Thoughts of the two potential exhibitions have generated countless ideas about what could be displayed and how the images could be presented. The images I select could be the same for both locations and displayed in the same way. However, as mentioned in a previous post there are differences in size and type of display areas, types of fixings that would be permissible and importantly a significant difference in the audiences for both. For one the audience would be those attending a community creek clean and those interested in looking around a waste management (incinerator) site. The second would be members of the general public, resident artists and other creatives using the premises and personal invitees. In the former the audience would be there for another purpose whereas in the second location although some may be engaged in other activities while based or attending another event there, some would attend to intentionally to view the exhibition. Across both locations I think I will have reached some of the principal audiences I have envisaged my images being of interest to: those interested in conserving our environments and those who are interested in visual art (these groups may of course include people interested in both areas).

I have enquired by telephone today about wall fixings used in the visitors centre of the incinerator. They use self adhesive velcro pads for information posters. While this method could be used, depending on the surfaces I print on and the weight of the images, I have placed a limited order for an alternative system. I will be experimenting at home in the use of self adhesive magnets and how damaging these may be to plastered wall surfaces. I do not recall a helpful dado rail or other wall fixings that would be helpful to hanging the images in this location. Clearly they should be ideal for putting up images in the container of the second location.

Tomorrow I will visit the incinerator to discuss arrangements in detail, measure the space available and agree on the publicity I and MVV will produce. Mine will include an information sheet and a feedback sheet about the exhibition. At this point I am not sure whether the creek clean publicity to local community groups is to mention the exhibition being available for volunteers to view over lunch. I somehow do not think I will be advertising directly to the general public myself as the site is not open access.

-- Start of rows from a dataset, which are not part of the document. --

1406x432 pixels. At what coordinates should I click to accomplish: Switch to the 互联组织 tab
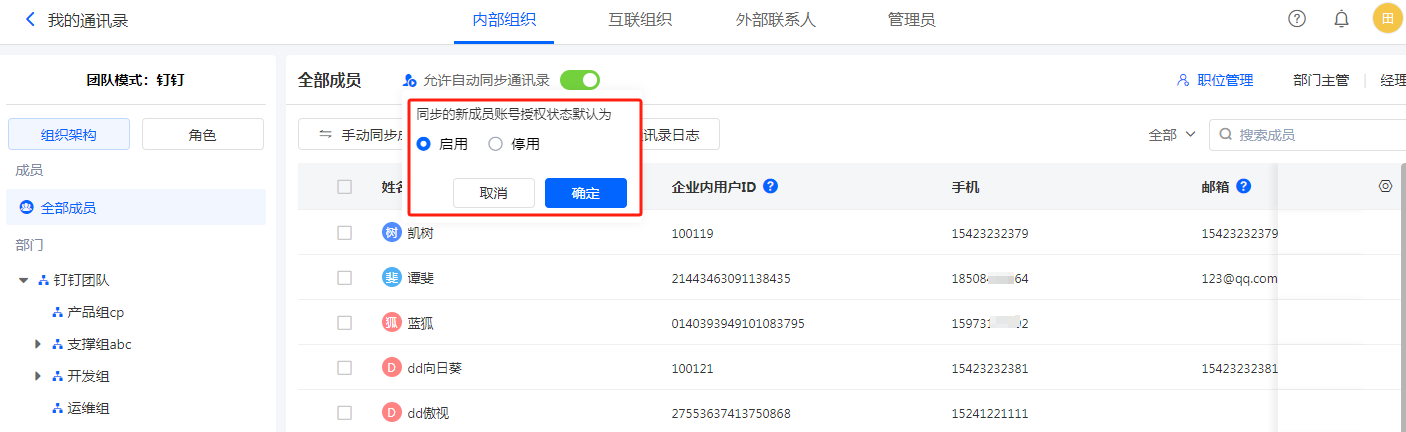[639, 20]
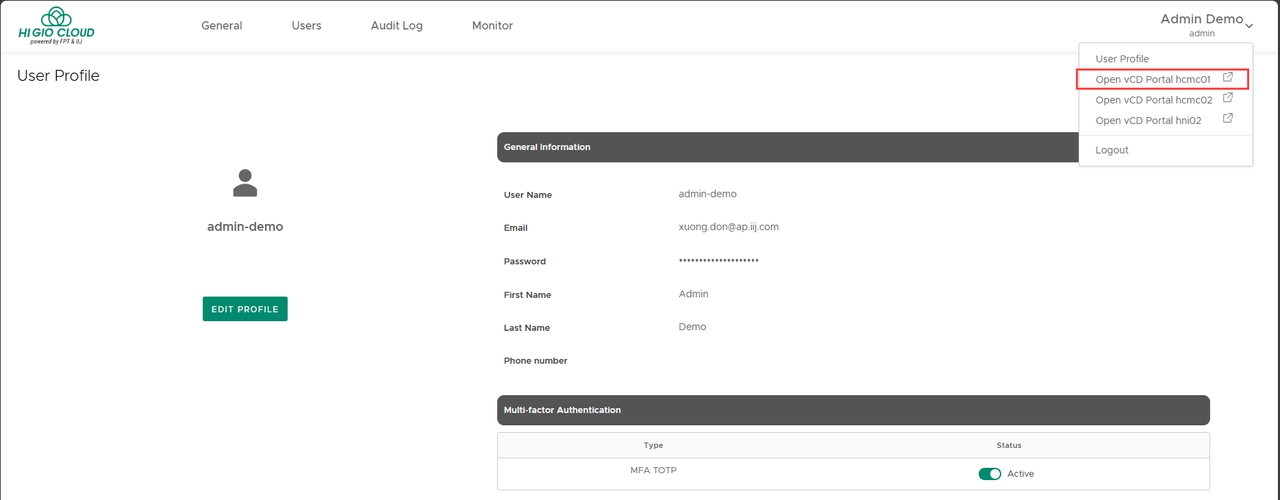
Task: Click the admin-demo name below the avatar
Action: [245, 227]
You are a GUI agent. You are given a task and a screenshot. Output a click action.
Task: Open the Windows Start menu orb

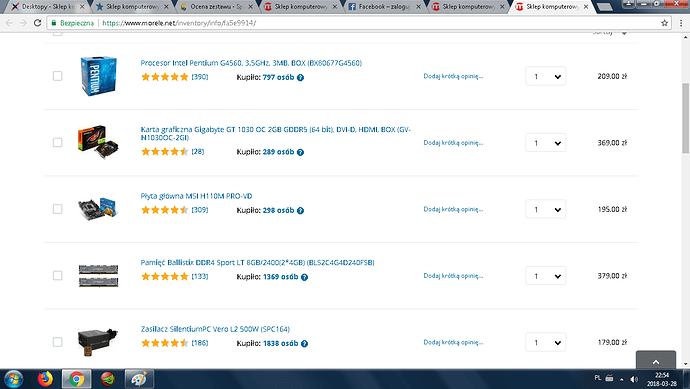tap(13, 379)
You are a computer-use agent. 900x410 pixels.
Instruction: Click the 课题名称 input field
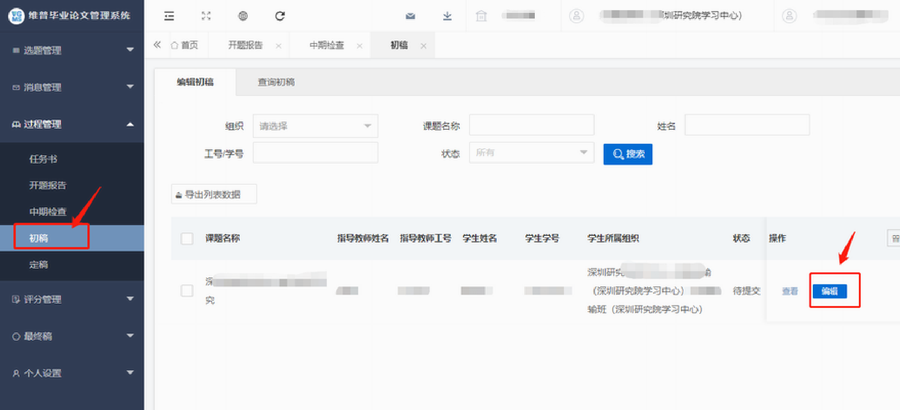pyautogui.click(x=531, y=125)
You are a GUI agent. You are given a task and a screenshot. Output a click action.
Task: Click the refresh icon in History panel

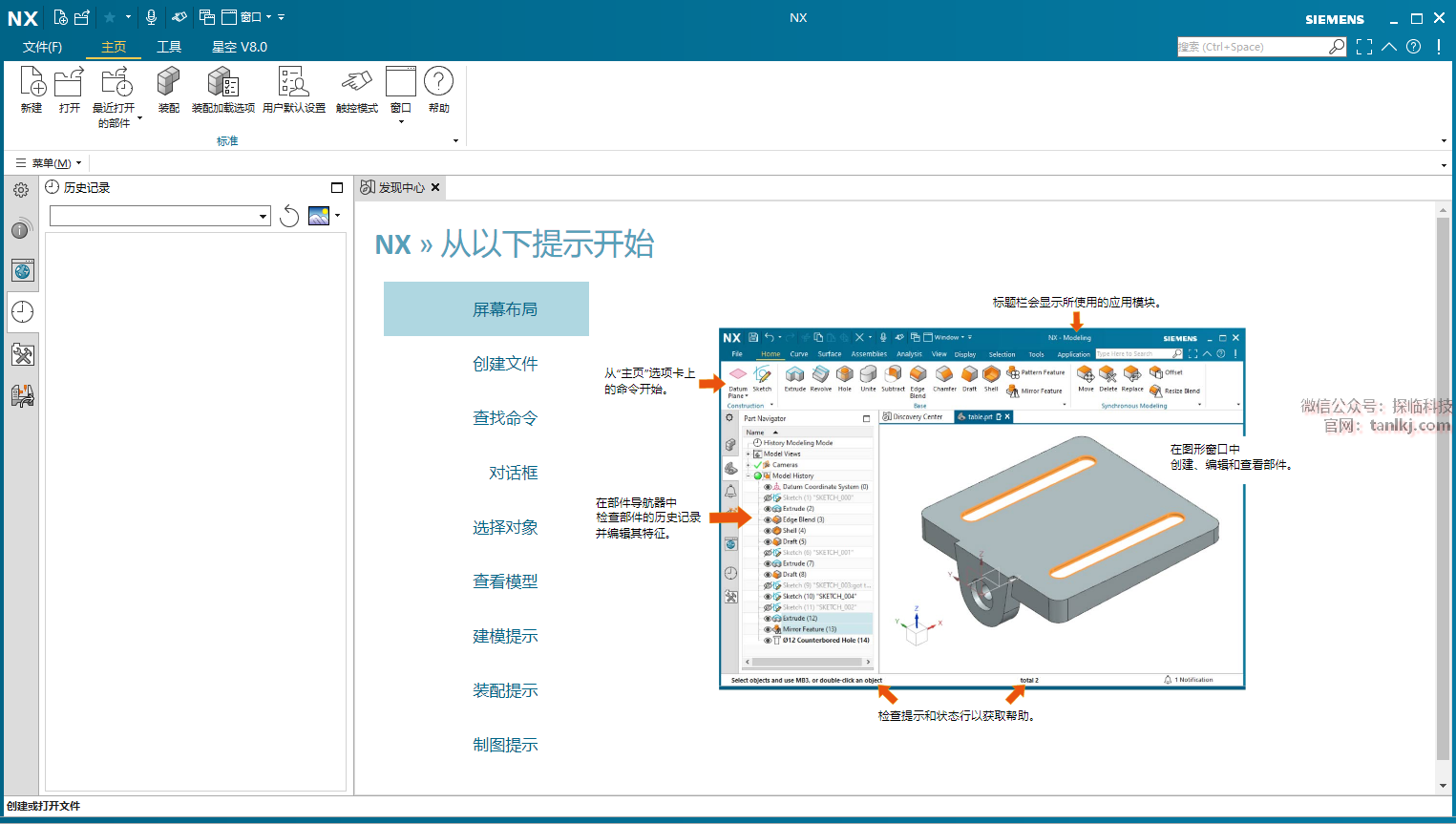289,217
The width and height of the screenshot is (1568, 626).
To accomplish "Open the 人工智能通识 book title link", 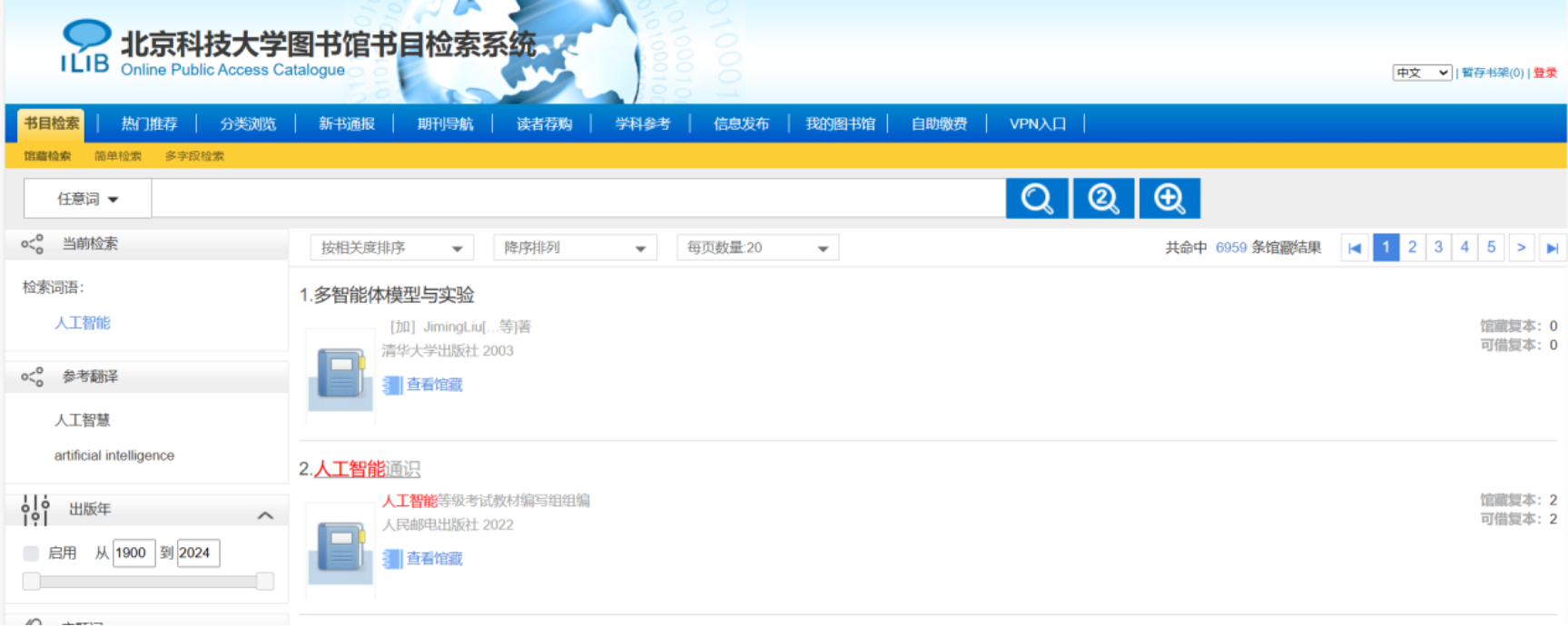I will point(367,469).
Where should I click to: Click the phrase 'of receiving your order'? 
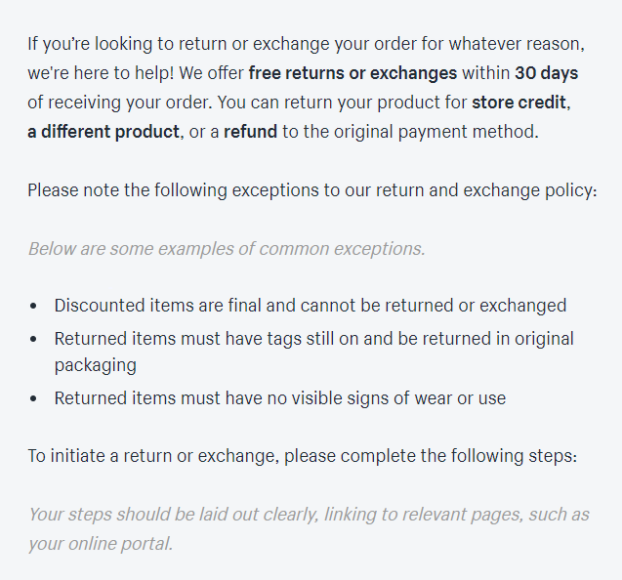click(x=119, y=103)
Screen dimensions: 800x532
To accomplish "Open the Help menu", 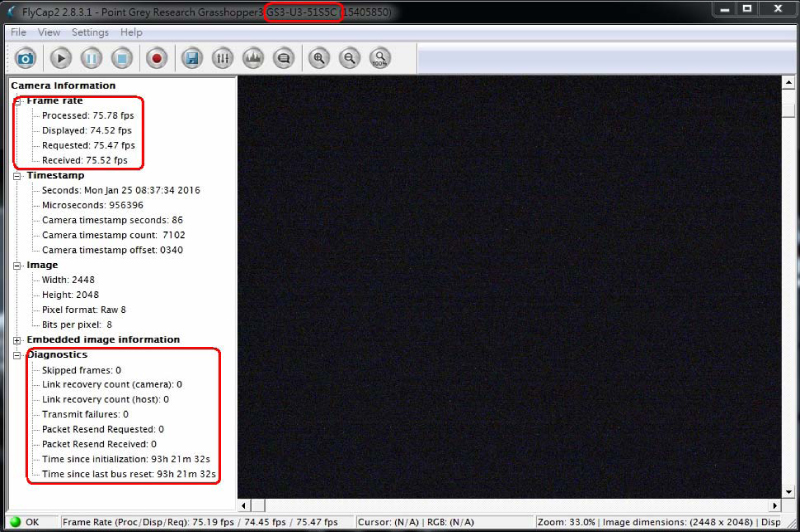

Realising there are only 3.5 weeks to finalise details before putting up the exhibition in week 21 ready for a launch in week 22 (week beginning 18th February) time is of the essence. I do not have the facilities to print my images for the exhibitions and will be dependent on a printer to be able to respond in a relatively short space of time. Something I have not thought about but must remember to ask about is fire safety. In both locations I may be using printed fabrics. I am not cognisant with the regulations relating to these in comparison with images printed on other surfaces.

Week 16: Dreams can come true!

Well these will not be the same as everyone’s dreams over the holidays. Mine were to complete my search for an exhibition space and to begin to plan the production of selected images. Lo and behold a saviours in the form of J from MVV Environment (in response to my email to her before the holiday) and a new acquaintance D, met through my popping by to look at newly discovered premises and make tentative enquiries, resulted in two offers, both being made last Friday 4th January!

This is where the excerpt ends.